#### [WHAT YOU NEED TO DO]
Skip the pictures, please, and write out exactly the lines from the opening of the data through the line containing "Products (97, 202)".

#### [GIVEN DATA]
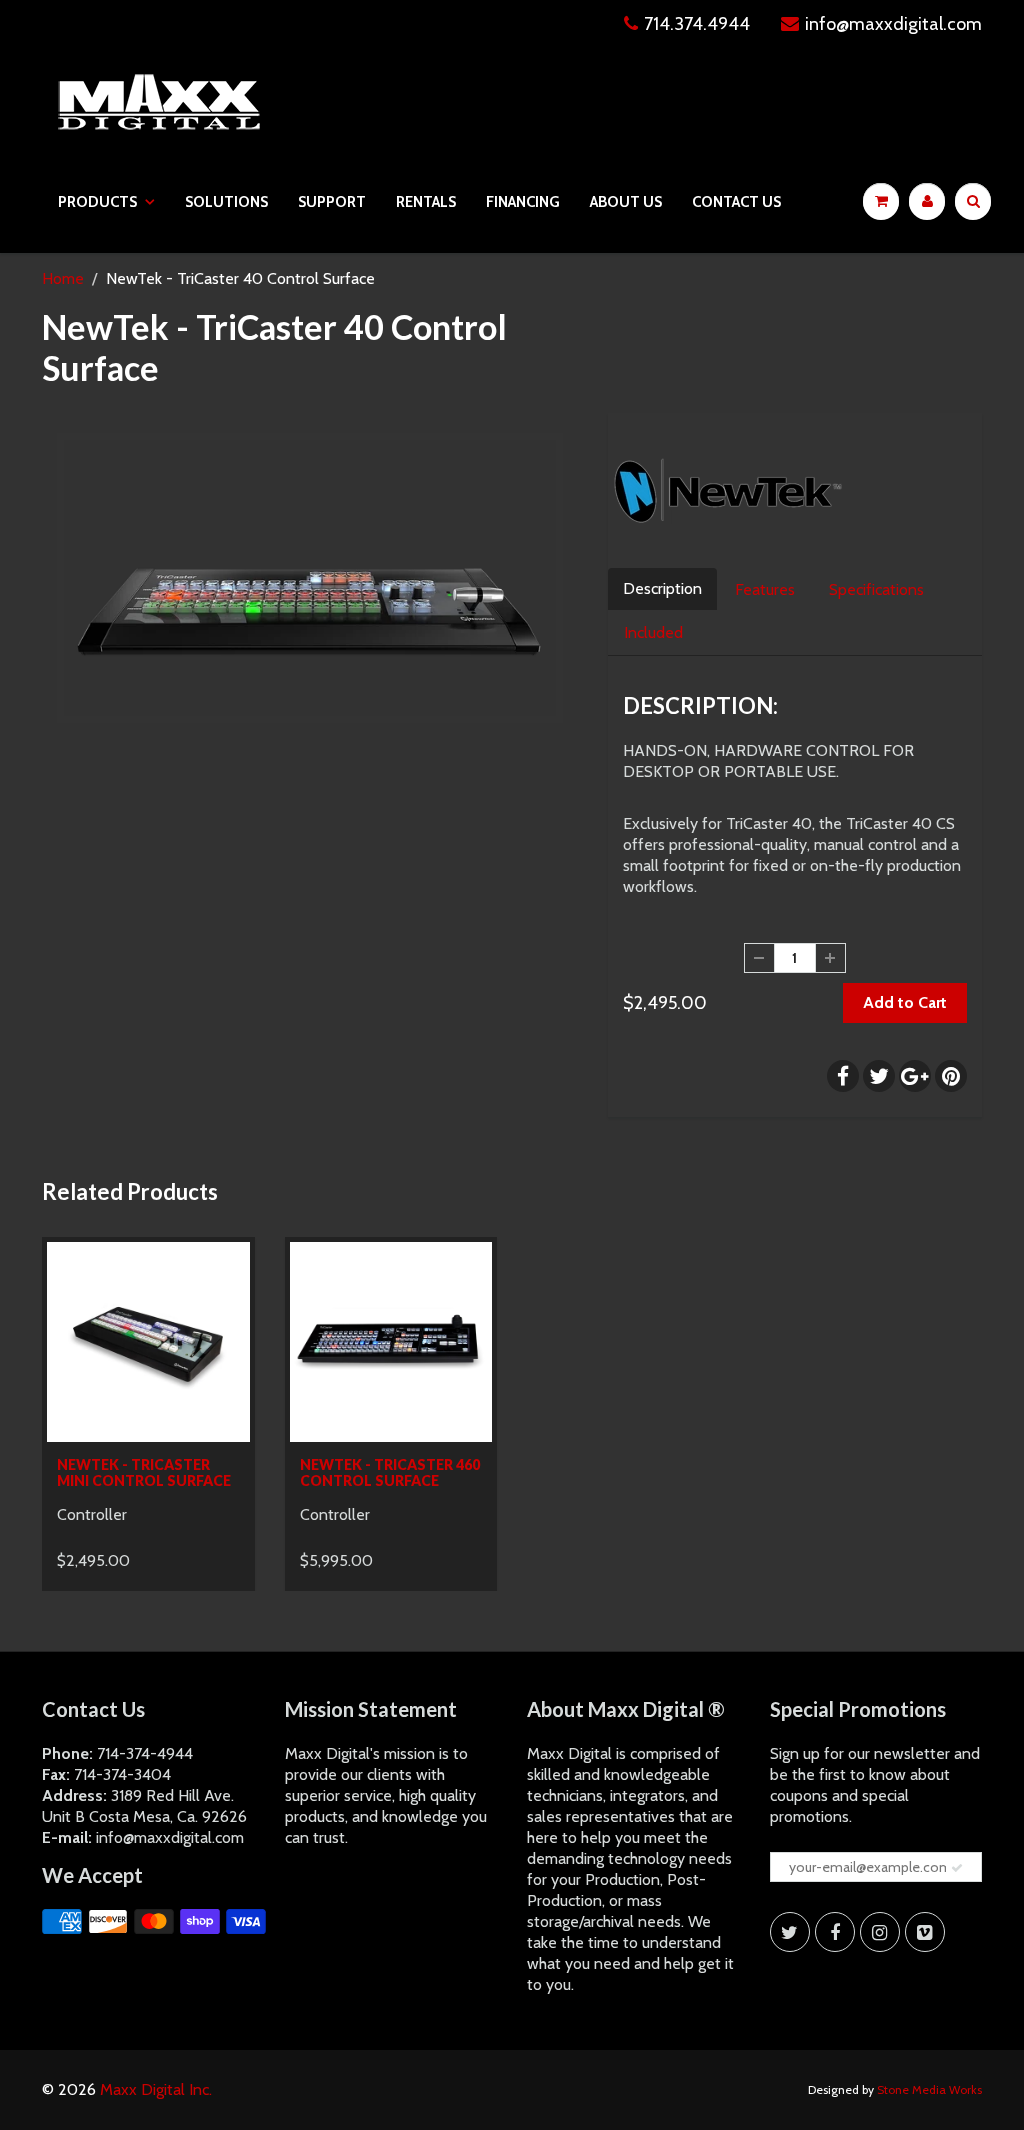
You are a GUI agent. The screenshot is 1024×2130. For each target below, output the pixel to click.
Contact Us (736, 202)
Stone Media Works (929, 2089)
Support (332, 202)
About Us (626, 202)
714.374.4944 (697, 24)
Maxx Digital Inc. (156, 2089)
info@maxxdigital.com (893, 24)
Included (653, 632)
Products (97, 202)
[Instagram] (880, 1932)
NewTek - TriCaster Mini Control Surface (144, 1472)
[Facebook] (835, 1932)
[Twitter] (790, 1932)
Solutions (226, 202)
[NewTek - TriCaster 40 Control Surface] (310, 578)
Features (765, 589)
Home (63, 278)
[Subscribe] (957, 1868)
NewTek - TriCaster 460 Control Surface (390, 1472)
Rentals (426, 202)
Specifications (876, 589)
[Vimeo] (925, 1932)
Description (662, 588)
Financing (523, 202)
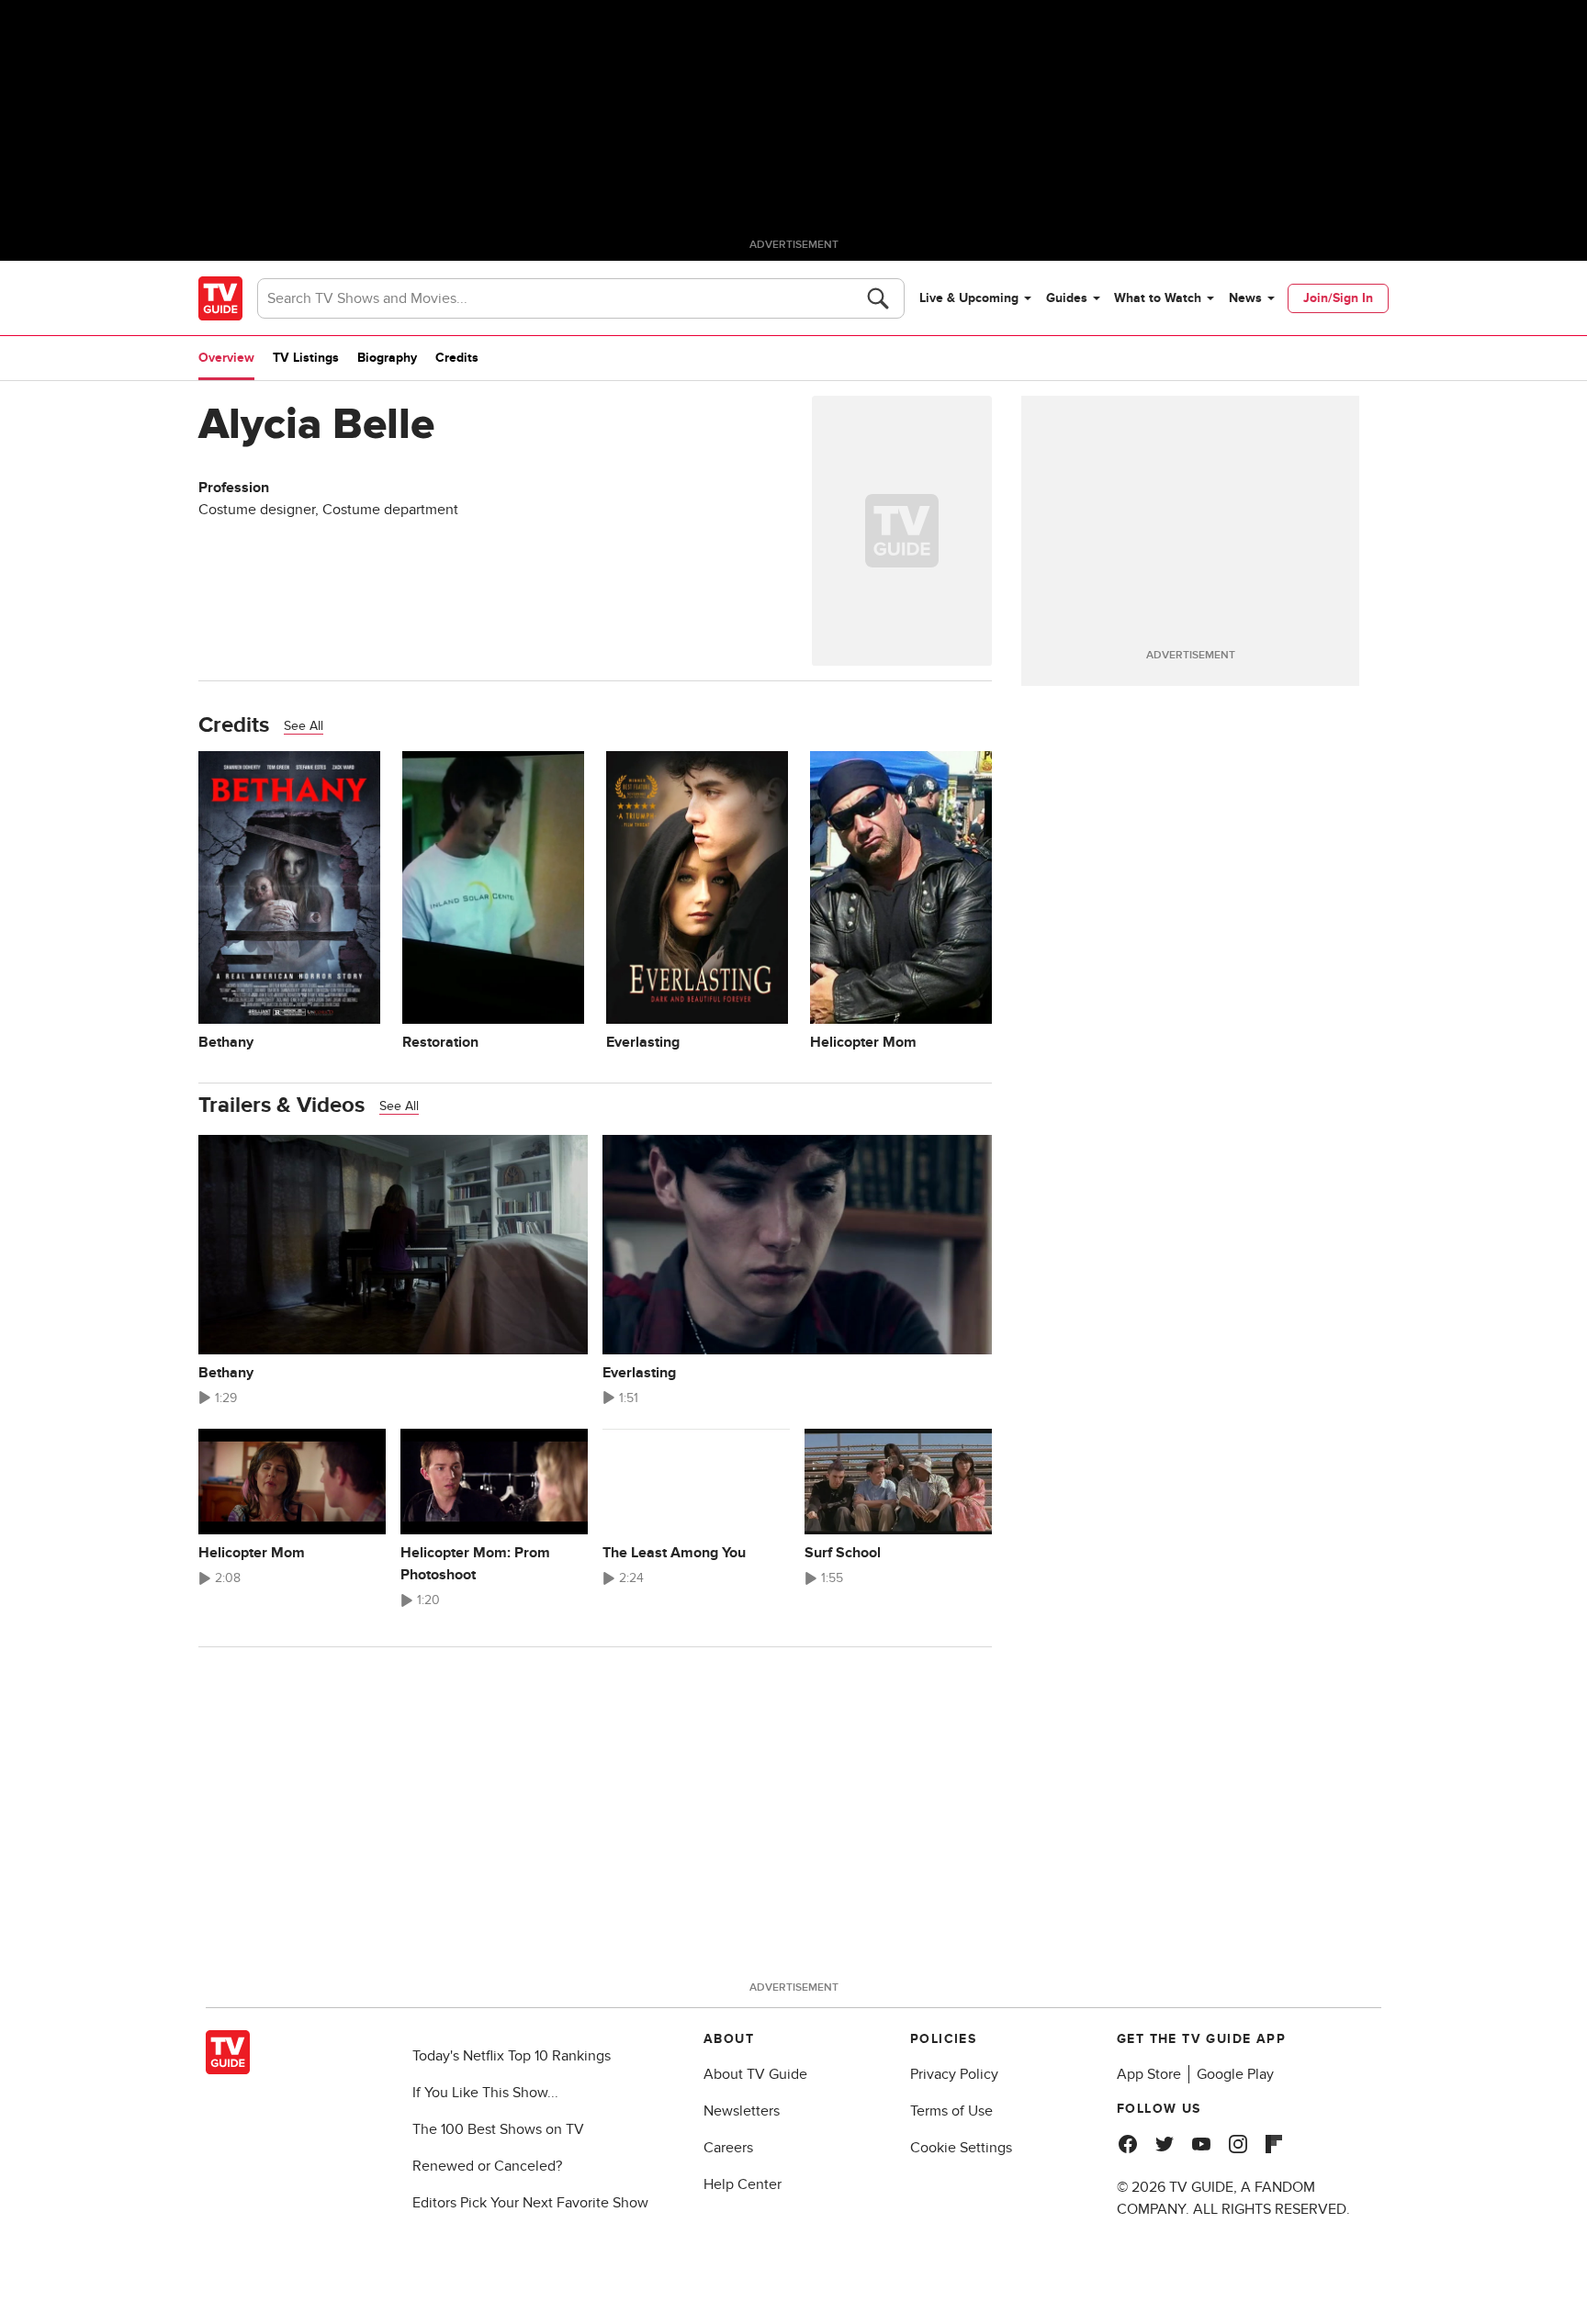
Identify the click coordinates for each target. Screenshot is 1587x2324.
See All (303, 726)
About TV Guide (755, 2074)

#### [TASK ANSWER]
You are a GUI agent. The screenshot is 1024×2130. For each target below, output the pixel to click.
Contact Us (736, 202)
Stone Media Works (929, 2089)
Support (332, 202)
About Us (626, 202)
714.374.4944 (697, 24)
Maxx Digital Inc. (156, 2089)
info@maxxdigital.com (893, 24)
Included (653, 632)
Products (97, 202)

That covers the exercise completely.